*** Source data Section Begins ***
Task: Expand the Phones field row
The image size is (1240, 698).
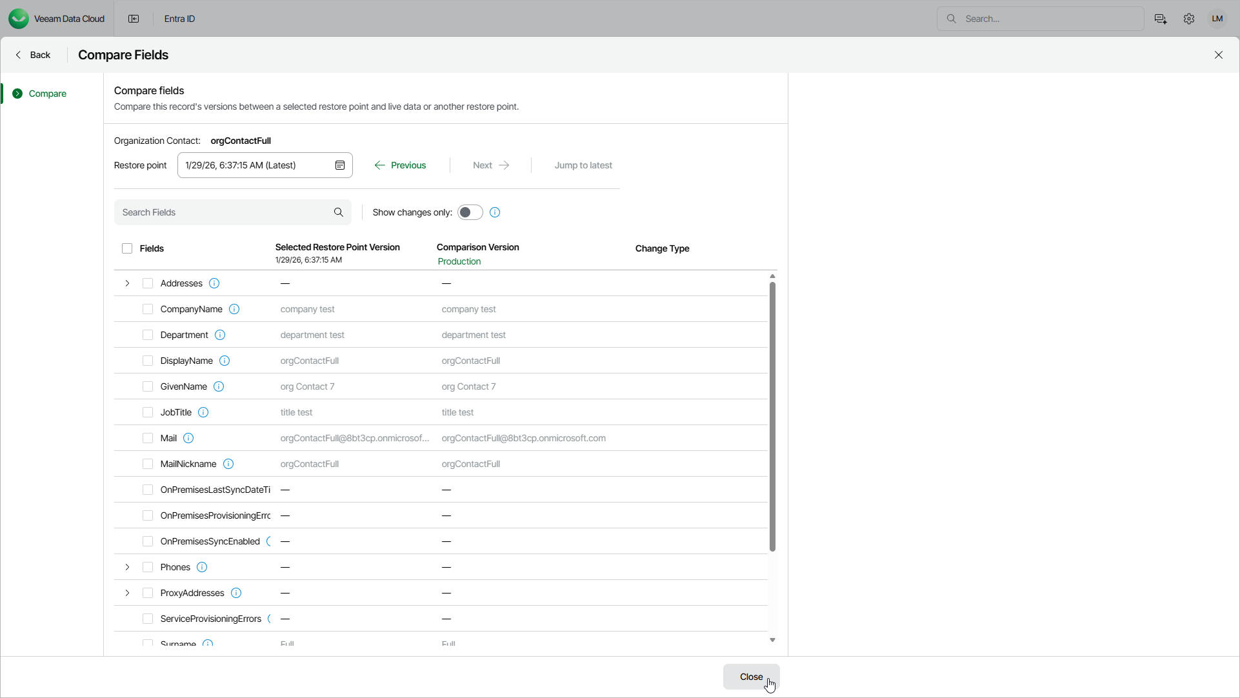Action: coord(127,567)
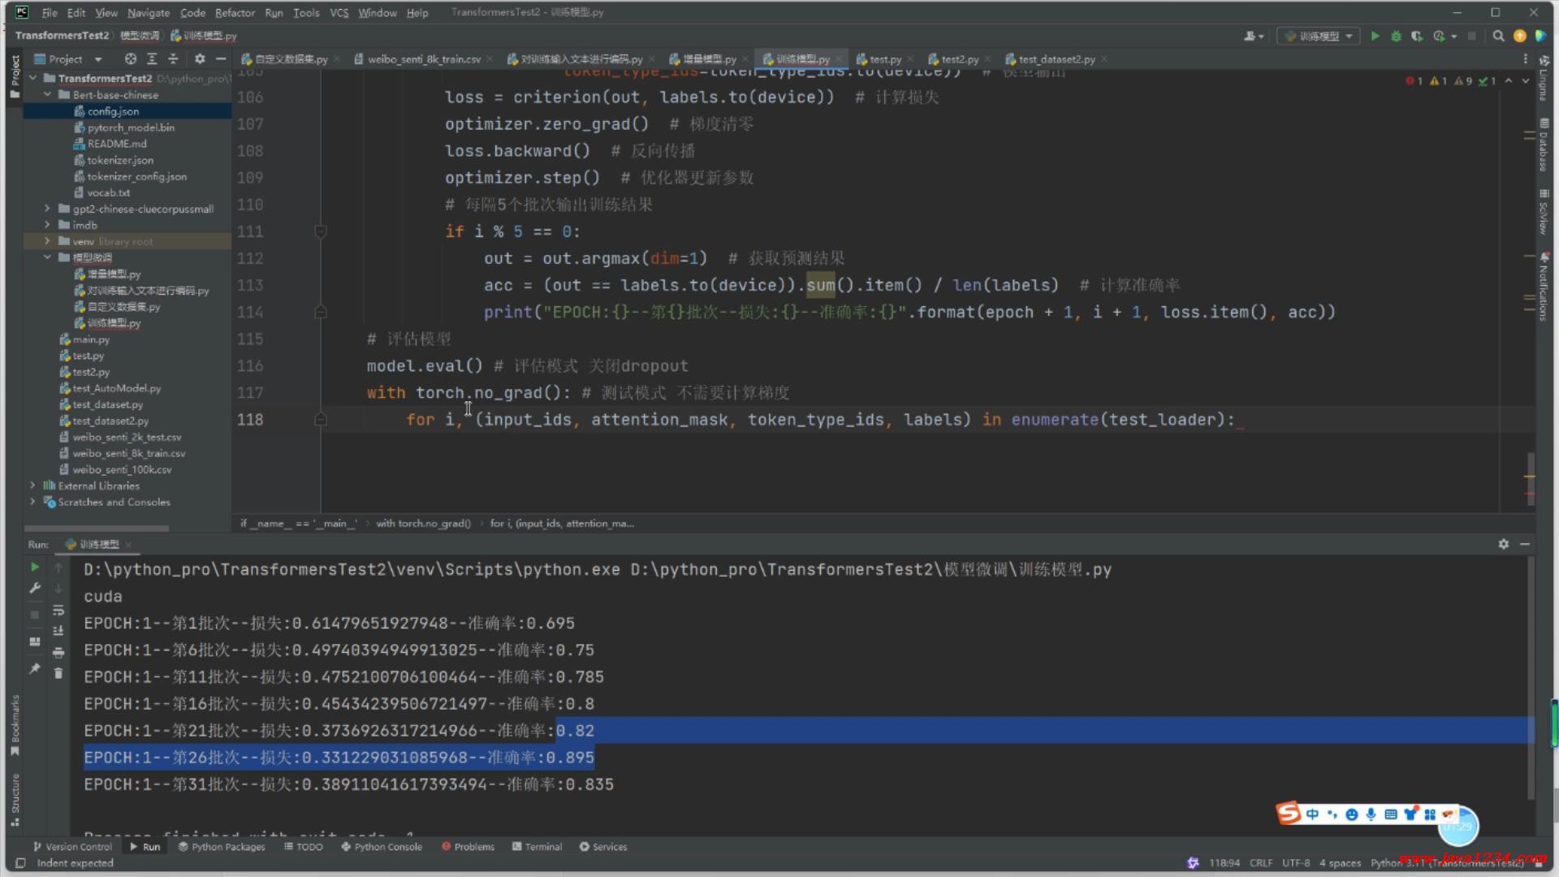Toggle fold marker at line 111
The height and width of the screenshot is (877, 1559).
pyautogui.click(x=321, y=232)
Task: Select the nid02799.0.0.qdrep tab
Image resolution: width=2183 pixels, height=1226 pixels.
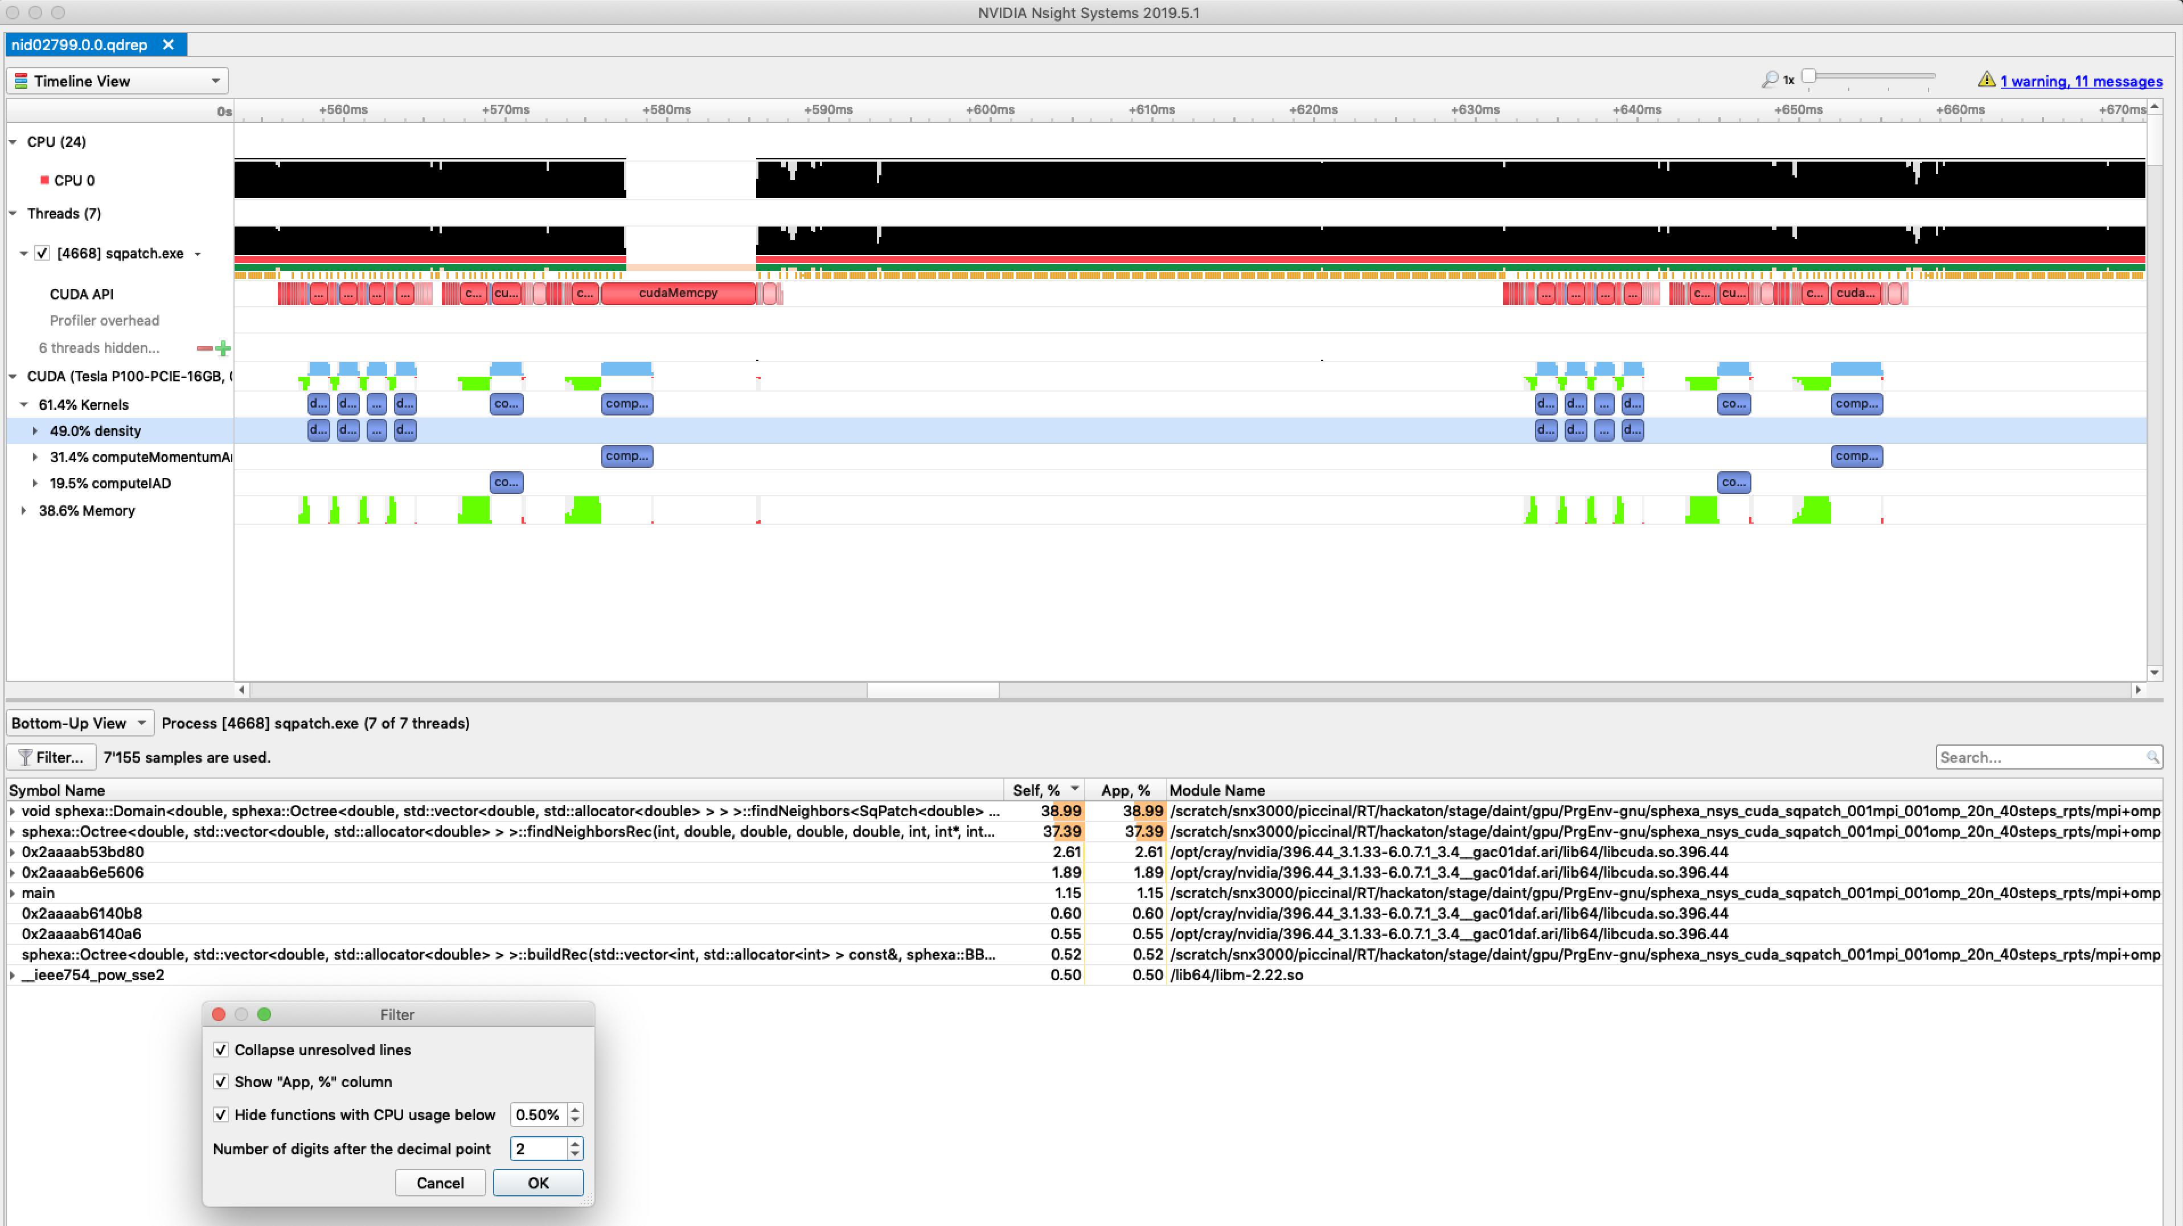Action: tap(79, 44)
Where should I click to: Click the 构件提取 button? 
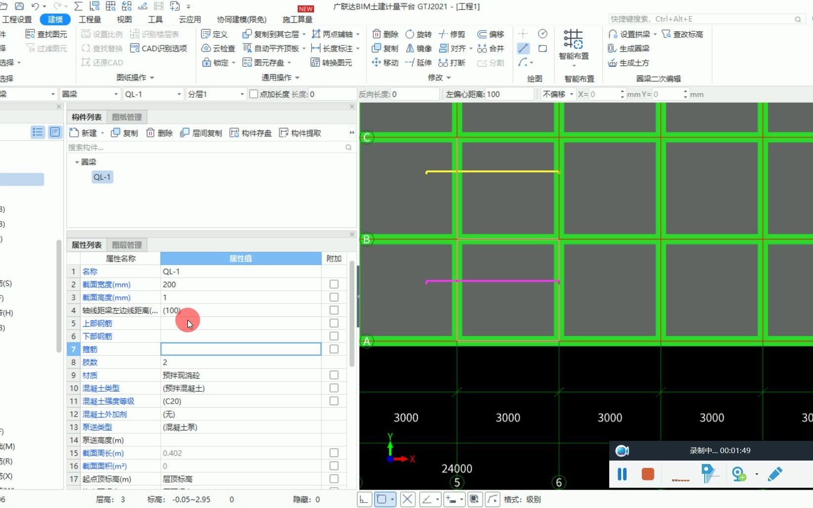(299, 132)
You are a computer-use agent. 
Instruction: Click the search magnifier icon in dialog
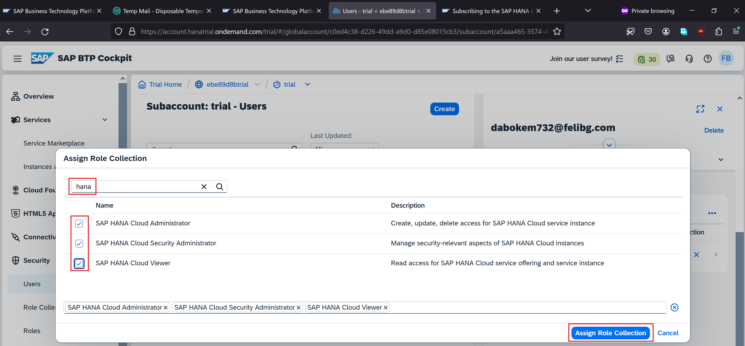point(220,187)
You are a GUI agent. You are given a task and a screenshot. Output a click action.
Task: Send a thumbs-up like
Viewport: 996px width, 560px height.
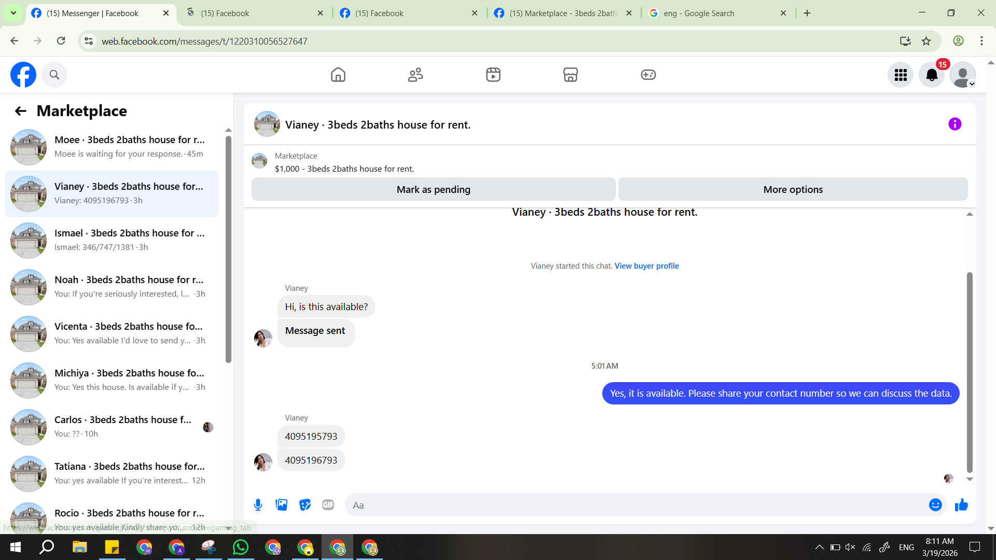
*** Source data Section Ends ***
#### What this task involves:
Return the preceding entries verbatim, with the pictures excluded.

#### Response:
Task: Expand the Phones field row
The image size is (1240, 698).
Action: coord(127,567)
Toggle fold marker at line 111
The height and width of the screenshot is (877, 1559).
pyautogui.click(x=321, y=232)
Task: Select the nid02799.0.0.qdrep tab
Image resolution: width=2183 pixels, height=1226 pixels.
Action: tap(79, 44)
Where should I click to: Click the 构件提取 button? 
(299, 132)
You are a computer-use agent. 
Instruction: Click the search magnifier icon in dialog
point(220,187)
You are a GUI agent. You are given a task and a screenshot. Output a click action.
Task: Send a thumbs-up like
Viewport: 996px width, 560px height.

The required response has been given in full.